Thanks in advance...looking forward to being on these forums more often...everytime I periodically venture on here, I'm amazed at how much great knowledge and discussions there are to be found. 

Jon


----------



## joninatree (Mar 19, 2011)

Also, since these chippers seem to be relatively quite inexpensive, I'd rather pay a little more and get one likely be as little hassle as possible to keep running. So, should I stick to a certain hour-count max or perhaps model year limit? 

Is the Mitts and Merrill the only chuck and duck with a sideways rotating chute?

Any links to good discussions to the best model chuck and ducks would also be greatly appreciated, particularly since I'm not familiar with all of them and thus far have been using limited search terms.


----------



## joninatree (Mar 19, 2011)

Do chuck and ducks usually attach by way of a Pintle-style hitch or ball-hitch? Or is it likely to vary? just wondering if I should buy a Pintle hitch or save the $100 if I'll likely be able to. 

Also, I want to be using the forum appropriately, so please let me know if I have asked too many questions for a single thread. 

Jon


----------



## joninatree (Mar 26, 2011)

ok, so I've been searching for a week or so now and have come across a few c n d's and a few mitts and merrills (karl kummerling's rep stated they shouldn't be considered c n d's because of their staggered tooth pattern and, perhaps therefore slower feed rate). So far it seems that there are far more gassers available (ford inline 6 300 being the most common, if not the only one I've encountered thus far) than diesels (the only one being a late 90's model M&M on consignment for 9K at karl kummerling). Seems also that the 12" size is far more common than the 16" drum size (is that measurement the diameter or width of the drum, or knives?). Is it possible to know the drum size by the knife count, in case I happen to be talking to any particularly "thick" sellers (not long ago I went out to look at what had been "measured" to be a 32 foot ladder for sale ended up being a 24 foot ladder!). 
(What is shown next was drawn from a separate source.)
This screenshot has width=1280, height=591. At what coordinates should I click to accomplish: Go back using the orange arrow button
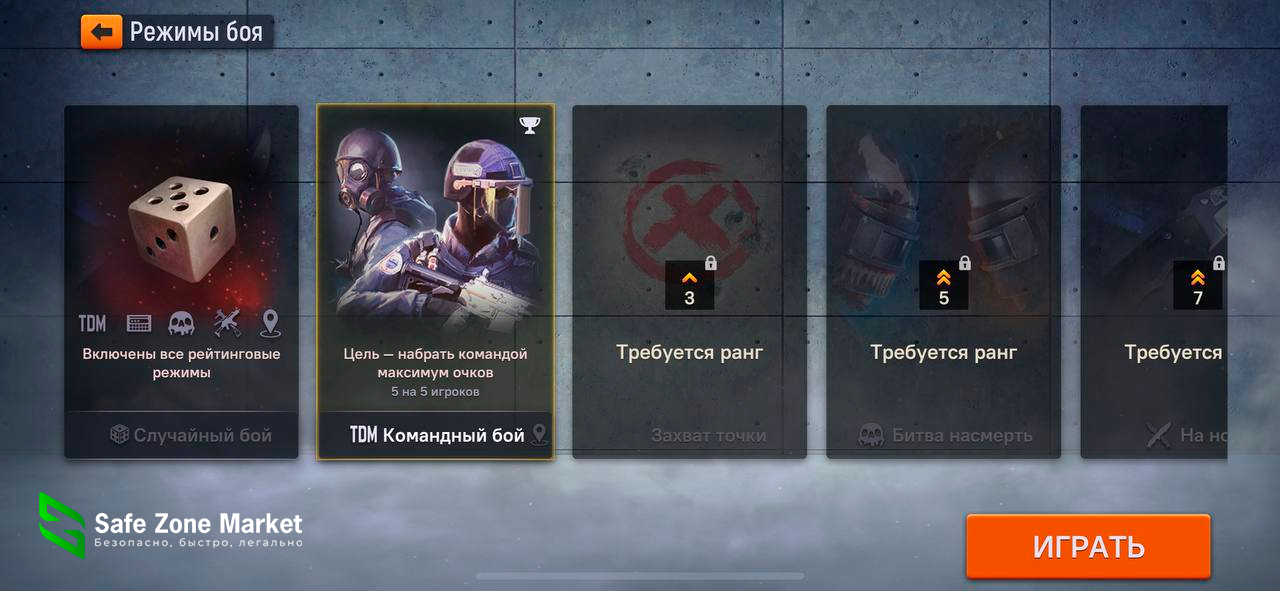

Wondering if for commercial tree care (both trimming and a high proportion of removals too), I should be strict in my search criteria and only stick with 16" machines (?). The Karl Kummerling rep, likely speaking only for Mitts and Merrill chippers, stated that both the 12" and 16" machines will both accept 6-8" material, albeit the larger at a faster rate. Is the same characteristic (same diameter material capacity but different chip speed rates) true of other chuck and duck's? 
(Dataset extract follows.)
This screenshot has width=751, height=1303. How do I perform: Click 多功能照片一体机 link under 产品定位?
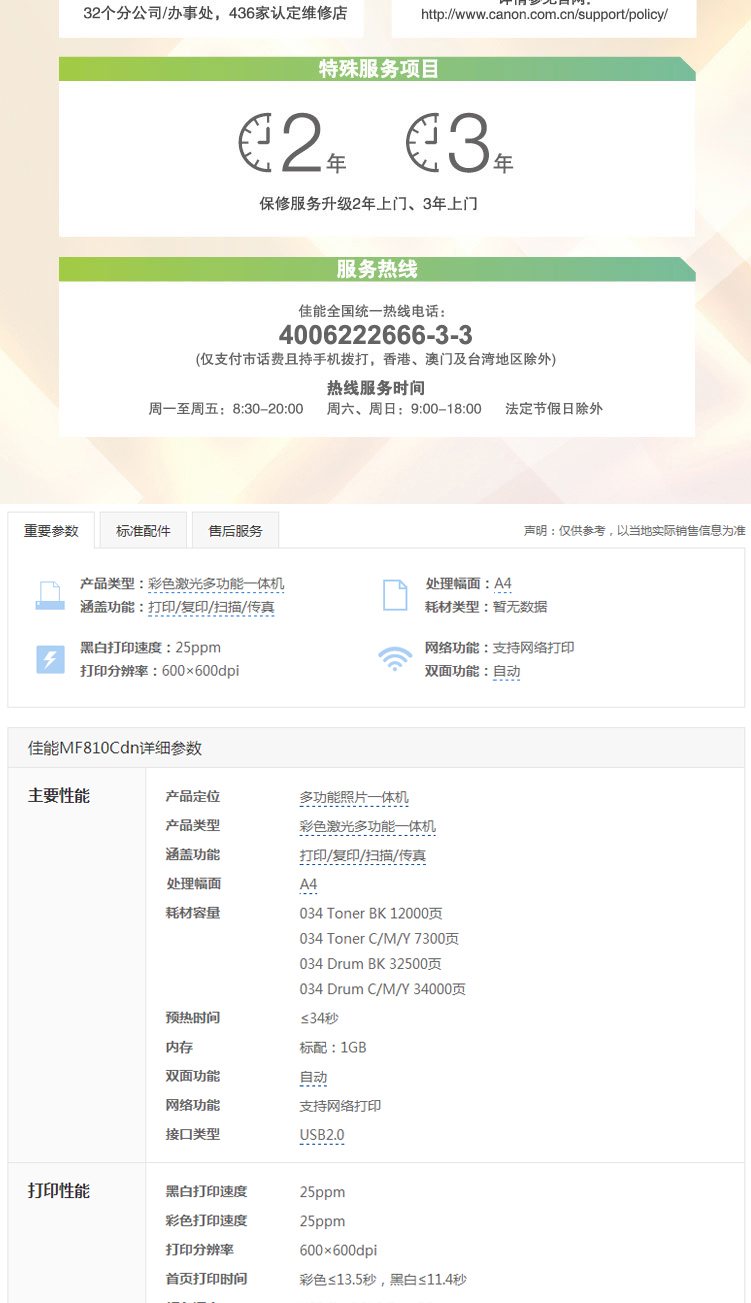(x=354, y=797)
Anyone got any video footage of Mitts and Merrill chippers; I couldn't find any youtube footage for that brand? Alternatively, does anyone here know of anyone operating near southeast Tennessee who currently has and/or uses a C & D (or Mitts) chipper?


----------



## fearofpavement (Mar 27, 2011)

Greetings,
I have a 12 inch Altec C&D chipper and thus can give a few words of advice.

First, these chippers are typically at the bottom of the food chain cost wise but are relatively simple and easy to maintain. They consist of an engine and dry clutch, a belt system and a drum that has chipper knives in it. On many the chute is fixed which is fine if you are chipping into a truck but not so great if you want to shoot stuff into a pile on site or disperse it into the woods. That requires unhitching the unit and manually turning it. And then of course hitching it back up. Most of these have an impeller fan to help spew out the chips although I have seen some that don't. The Ford 300-6 is notorious for being a long life, high torque, simple engine and I wish I had one on mine. I have a four cylinder engine that looks like what would be on a 1975 Pinto or Mustang II. It works well enough but limits what I can feed it. The chipper can physically fit larger wood than what it will chip unless it is very short. Short pieces tend to get spit out at you. "duck"
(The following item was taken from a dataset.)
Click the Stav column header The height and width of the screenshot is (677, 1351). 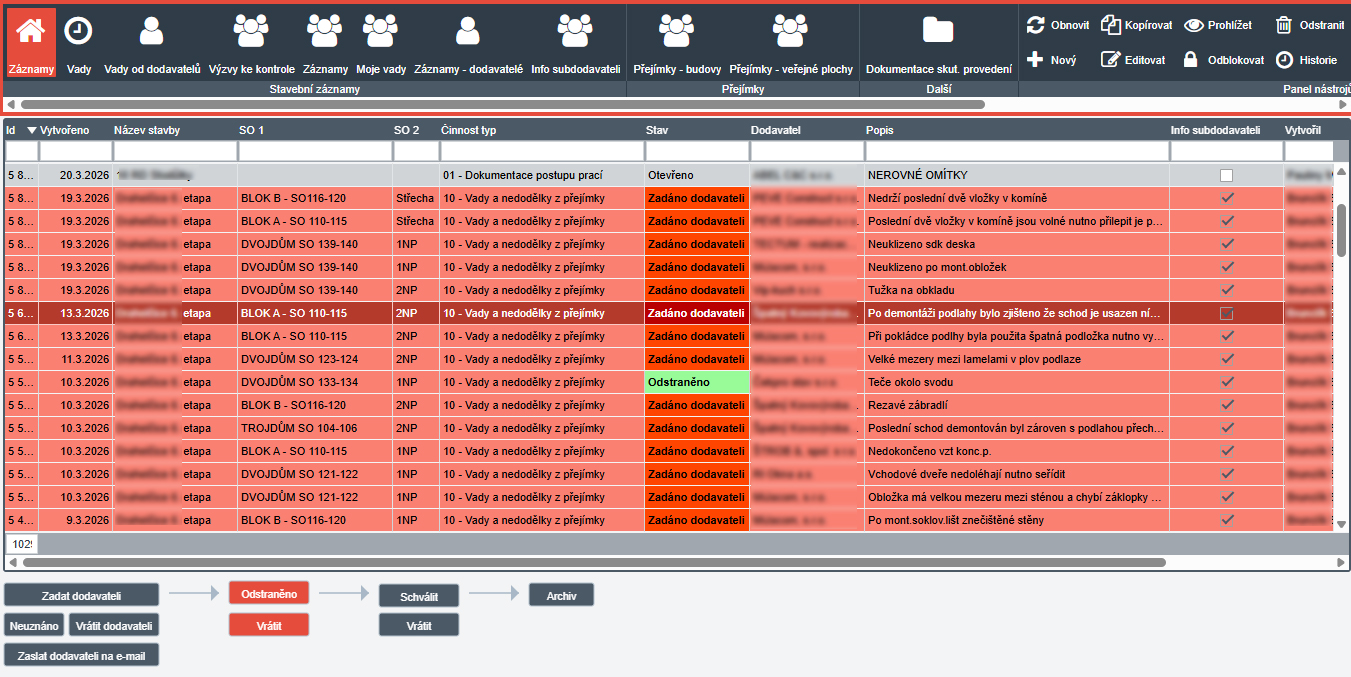pos(657,130)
If you are in Tennessee, you will likely encounter a lot of pine take downs. These drum chippers work great on pine. On a typical 12" dbh Loblolly, I can chip all the branches and about half of the mast. The rest I throw in the truck. Also, pine branches don't beat the bejeebers out of you like hardwood does.

Safety wise, I don't feel like the C&D chippers are any more dangerous to operate than a feed roller version. Either one of them can eat you if careless. When dealing with wads of bramble, honeysuckle and muscadine, I pay a lot of attention as to where the vines go before I feed one end into the hopper. I usually throw a wad on the feed table and send them in with the next branch.

Sharp and properly adjusted knives are the key to effectiveness. they stay sharp a long time if you are careful what you feed it. ie, don't rake the ground and throw that in, a rock will cost you.

The search parameters you are using would be pretty good. Drum chipper is the one most likely to return a C&D chipper. Regarding Asplundh and Altec they are now the same I think and their chippers in the past were pretty similar. Parts and service info are still available. Altec is several companies and it took me a while to get the right division for the vintage chipper I have. 

Regarding a purchase, Things to look for would be the integrity of the frame, tires good? Engine and cooling system in good condition? any noise or detectable looseness in drum bearings? chipper knives in good condition? lights work? Gauges work? clutch doesn't slip, etc etc. Basically, if you aren't a mechanic, any automotive mechanic should be able to assess one of these. All the components can be remedied (except maybe a twisted frame) so it basically depends on what it will cost to put it in good repair. A more expensive unit in excellent condition may actually cost less than buying a beater and investing a lot to get it usable. Make sure you see it chip some wood. Bring some if you need to. Make it clear to the seller you need to see it operate. If they can't accommodate that, maybe better skip that one. (would you buy a car without test driving it?)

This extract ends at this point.